● **Problems to work on**:
(A) In the LaTeX source for the embedded arm control report, what is given as the report's date?
(B) Carry on the LaTeX source for the embedded arm control report from the point where it ends.

* START Extract provided *

Track TwoJoint report

nickswalker · nickswalker · commit b278fb0f47ec · 2016-11-04T18:58:53.000-05:00
diff --git a/TwoJoint/report/report.tex b/TwoJoint/report/report.tex
@@ -0,0 +1,263 @@
+\documentclass{article}
+
+\usepackage{graphicx} % Required for the inclusion of images
+\usepackage{natbib} % Required to change bibliography style to APA
+\usepackage{amsmath} % Required for some math elements 
+\usepackage[final]{pdfpages}
+\usepackage[parfill]{parskip}
+\usepackage{bm}
+
+\usepackage[utf8]{inputenc}
+\usepackage{mathpazo}
+\usepackage[T1]{fontenc}
+\usepackage{textcomp}
+\usepackage{gensymb}
+\usepackage{mathtools} 
+\usepackage{algorithm}
+\usepackage{algpseudocode}
+\usepackage{fancyhdr}
+\usepackage{booktabs}
+
+\usepackage{amsmath,amsfonts,amssymb}
+
+\setlength\parindent{0pt} % Removes all indentation from paragraphs
+
+\renewcommand{\labelenumi}{\alph{enumi}.} % Make numbering in the enumerate environment by letter rather than number (e.g. section 6)
+
+%\usepackage{times} % Uncomment to use the Times New Roman font
+
+%----------------------------------------------------------------------------------------
+%	DOCUMENT INFORMATION
+%----------------------------------------------------------------------------------------
+
+\title{Embedded Agent for Arm Control} % Title
+
+\author{\textsc{Nick Walker}} % Author name
+
+\date{CS394R Fall 2016} % Date for the report
+
+\begin{document}
+	
+\maketitle % Insert the title, author and date
+
+
+%----------------------------------------------------------------------------------------
+%	SECTION 1
+%----------------------------------------------------------------------------------------
+
+\section{Motivation}
+
+Embedded implementations of reinforcement learning agents will be key to enabling expressive interactions with everyday objects. These agents, which may not always have access to off-board computing resources, must learn from real-world interactions using limited memory and clock cycles. To explore the issues facing embedded agents, I built a robot and solved a simple control problem using reinforcement learning.

* END Extract provided *
* START Entries *

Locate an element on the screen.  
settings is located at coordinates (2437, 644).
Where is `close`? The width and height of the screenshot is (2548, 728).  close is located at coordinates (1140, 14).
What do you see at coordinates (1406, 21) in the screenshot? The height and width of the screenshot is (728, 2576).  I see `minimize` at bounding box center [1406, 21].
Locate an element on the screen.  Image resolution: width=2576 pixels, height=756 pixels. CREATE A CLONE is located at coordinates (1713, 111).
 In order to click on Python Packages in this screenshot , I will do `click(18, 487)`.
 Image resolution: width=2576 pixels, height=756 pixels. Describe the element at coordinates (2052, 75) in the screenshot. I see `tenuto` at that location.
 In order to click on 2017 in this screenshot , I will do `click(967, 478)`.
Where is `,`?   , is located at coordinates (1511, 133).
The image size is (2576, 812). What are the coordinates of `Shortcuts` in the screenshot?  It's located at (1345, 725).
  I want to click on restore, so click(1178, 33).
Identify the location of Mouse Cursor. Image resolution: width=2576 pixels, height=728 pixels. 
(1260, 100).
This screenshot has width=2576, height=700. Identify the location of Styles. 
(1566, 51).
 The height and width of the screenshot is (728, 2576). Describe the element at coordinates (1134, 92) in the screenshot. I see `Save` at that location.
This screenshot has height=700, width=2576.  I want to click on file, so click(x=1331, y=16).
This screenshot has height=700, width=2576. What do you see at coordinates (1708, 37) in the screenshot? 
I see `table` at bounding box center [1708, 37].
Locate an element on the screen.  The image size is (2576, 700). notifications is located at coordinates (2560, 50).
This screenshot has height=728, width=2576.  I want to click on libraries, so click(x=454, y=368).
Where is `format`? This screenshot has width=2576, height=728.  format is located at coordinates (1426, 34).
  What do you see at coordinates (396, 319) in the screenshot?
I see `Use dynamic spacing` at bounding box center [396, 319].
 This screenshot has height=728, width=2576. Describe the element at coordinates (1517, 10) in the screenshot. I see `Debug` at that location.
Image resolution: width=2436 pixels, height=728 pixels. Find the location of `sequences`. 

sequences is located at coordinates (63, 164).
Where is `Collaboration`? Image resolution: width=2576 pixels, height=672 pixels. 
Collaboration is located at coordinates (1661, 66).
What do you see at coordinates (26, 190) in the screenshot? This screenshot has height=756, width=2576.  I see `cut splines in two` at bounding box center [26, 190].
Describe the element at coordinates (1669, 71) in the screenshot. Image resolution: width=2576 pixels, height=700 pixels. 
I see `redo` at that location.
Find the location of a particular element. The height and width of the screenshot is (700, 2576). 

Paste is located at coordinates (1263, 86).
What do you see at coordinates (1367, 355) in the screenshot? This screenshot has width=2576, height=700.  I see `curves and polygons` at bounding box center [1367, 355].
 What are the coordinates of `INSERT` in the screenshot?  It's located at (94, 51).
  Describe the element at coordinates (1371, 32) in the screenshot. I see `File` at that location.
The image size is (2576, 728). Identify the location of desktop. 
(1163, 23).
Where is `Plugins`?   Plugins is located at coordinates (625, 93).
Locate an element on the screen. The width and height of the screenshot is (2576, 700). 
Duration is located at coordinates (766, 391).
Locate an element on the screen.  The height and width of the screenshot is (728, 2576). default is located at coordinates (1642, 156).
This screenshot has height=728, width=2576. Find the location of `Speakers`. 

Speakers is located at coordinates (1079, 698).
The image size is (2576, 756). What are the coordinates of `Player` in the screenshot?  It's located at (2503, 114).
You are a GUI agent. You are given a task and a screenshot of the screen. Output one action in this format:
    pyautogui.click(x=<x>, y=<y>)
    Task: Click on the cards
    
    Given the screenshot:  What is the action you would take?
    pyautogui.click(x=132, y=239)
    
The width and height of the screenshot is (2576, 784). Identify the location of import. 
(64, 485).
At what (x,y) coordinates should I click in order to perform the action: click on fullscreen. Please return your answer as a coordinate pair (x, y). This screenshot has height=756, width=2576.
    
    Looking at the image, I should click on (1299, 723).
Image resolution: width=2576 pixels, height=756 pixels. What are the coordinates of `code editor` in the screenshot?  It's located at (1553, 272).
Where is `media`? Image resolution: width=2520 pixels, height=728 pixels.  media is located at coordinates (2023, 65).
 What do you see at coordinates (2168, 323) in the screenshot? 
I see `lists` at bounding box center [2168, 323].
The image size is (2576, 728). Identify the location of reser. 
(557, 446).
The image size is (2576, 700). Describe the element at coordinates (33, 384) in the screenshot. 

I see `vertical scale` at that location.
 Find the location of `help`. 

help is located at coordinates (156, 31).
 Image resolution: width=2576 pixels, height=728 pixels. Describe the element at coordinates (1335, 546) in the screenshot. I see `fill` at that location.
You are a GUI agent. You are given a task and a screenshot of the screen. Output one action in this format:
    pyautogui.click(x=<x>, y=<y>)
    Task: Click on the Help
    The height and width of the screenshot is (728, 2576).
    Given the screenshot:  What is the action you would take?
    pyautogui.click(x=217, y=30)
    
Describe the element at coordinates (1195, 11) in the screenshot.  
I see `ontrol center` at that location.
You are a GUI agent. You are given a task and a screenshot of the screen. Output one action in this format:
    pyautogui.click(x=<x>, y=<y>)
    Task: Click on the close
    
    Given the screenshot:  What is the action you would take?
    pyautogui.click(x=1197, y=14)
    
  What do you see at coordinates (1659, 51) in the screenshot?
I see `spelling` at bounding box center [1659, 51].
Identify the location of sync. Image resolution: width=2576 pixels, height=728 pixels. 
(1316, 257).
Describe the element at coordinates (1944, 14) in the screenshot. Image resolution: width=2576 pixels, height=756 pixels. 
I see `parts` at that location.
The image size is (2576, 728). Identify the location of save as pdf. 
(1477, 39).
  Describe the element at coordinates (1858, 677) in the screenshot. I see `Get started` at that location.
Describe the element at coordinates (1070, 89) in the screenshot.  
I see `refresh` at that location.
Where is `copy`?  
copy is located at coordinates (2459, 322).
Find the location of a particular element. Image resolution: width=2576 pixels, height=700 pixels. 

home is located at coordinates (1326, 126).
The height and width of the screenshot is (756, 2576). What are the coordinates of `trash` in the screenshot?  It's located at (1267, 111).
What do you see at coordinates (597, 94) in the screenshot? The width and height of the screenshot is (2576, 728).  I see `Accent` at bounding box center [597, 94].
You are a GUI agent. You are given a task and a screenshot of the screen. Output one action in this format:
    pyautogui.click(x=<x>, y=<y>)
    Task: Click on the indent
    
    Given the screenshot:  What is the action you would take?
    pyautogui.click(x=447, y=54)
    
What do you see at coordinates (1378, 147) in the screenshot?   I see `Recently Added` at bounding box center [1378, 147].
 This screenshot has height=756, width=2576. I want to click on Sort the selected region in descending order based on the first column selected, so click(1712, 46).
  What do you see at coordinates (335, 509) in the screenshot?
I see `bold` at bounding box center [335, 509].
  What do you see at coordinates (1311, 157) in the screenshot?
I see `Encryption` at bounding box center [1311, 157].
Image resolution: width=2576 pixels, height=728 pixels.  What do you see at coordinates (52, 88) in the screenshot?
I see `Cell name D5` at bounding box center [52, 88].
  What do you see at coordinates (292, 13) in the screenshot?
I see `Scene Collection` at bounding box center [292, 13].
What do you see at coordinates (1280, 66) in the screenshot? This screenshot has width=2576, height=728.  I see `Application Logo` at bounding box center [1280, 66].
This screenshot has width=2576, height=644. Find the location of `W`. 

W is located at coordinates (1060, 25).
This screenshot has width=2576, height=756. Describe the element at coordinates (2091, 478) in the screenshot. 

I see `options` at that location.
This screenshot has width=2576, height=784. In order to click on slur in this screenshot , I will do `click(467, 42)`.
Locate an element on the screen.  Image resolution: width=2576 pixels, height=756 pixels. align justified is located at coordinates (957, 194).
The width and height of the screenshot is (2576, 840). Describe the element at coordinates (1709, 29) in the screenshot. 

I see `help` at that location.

* END Entries *

● **Responses**:
(A) CS394R Fall 2016

(B)
+
+
+%----------------------------------------------------------------------------------------
+%	SECTION 2
+%----------------------------------------------------------------------------------------
+
+\section{Introduction}
+
+\subsection{Learning Platform}
+
+I based the platform on the Atmel ATmega328p, a cheap and widely available 8-bit microcontroller. It has 32kb of program memory, 2kb of SRAM and operates at 16MHz. It is used by popular hobbyist electronics boards like the Arduino Uno, and for this project, I used an Arduino Pro Mini. It does not have a floating point unit, though the Arduino runtime provides a software implementation that mimics 32-bit IEEE float.
+
+In order to provide a reasonably complex task for the agent, I decided to build a two degrees of freedom arm with an LED actuator. The arm's joints are SG90 micro-servos, each capable of 155$\degree$ of rotation. The base joint is fixed to a surface, and the elbow joint is mounted to the base with a pair of three-inch dowel rods. The elbow joint controls another rod which is tipped with an LED. The motors are connected such that the middle of their rotation ranges align.
+
+
+\begin{figure}
+	\centering
+	\includegraphics[width=10cm]{../photos/eagle_small.jpg}
+	\includegraphics[width=10cm]{../photos/arm_detail_small.jpg}
+	\caption{Top: The learning platform. The middle of the joints rotation range is the configuration that has both joints pointing north. Two photocells are pictured, but only the left one was used. Black tape marks the unused position for a third. Bottom: The arm in detail. Note that the LED has its sides covered to reduce the width of its light cone. }
+	\label{fig:platform}
+\end{figure}
+
+
+\subsection{Problem}
+
+The agent must point the LED at a photocell fixed to the surface in as few movements as possible, activating the LED as little as possible. It begins from a random initial configuration. The episode ends when the photocell reads above a defined threshold.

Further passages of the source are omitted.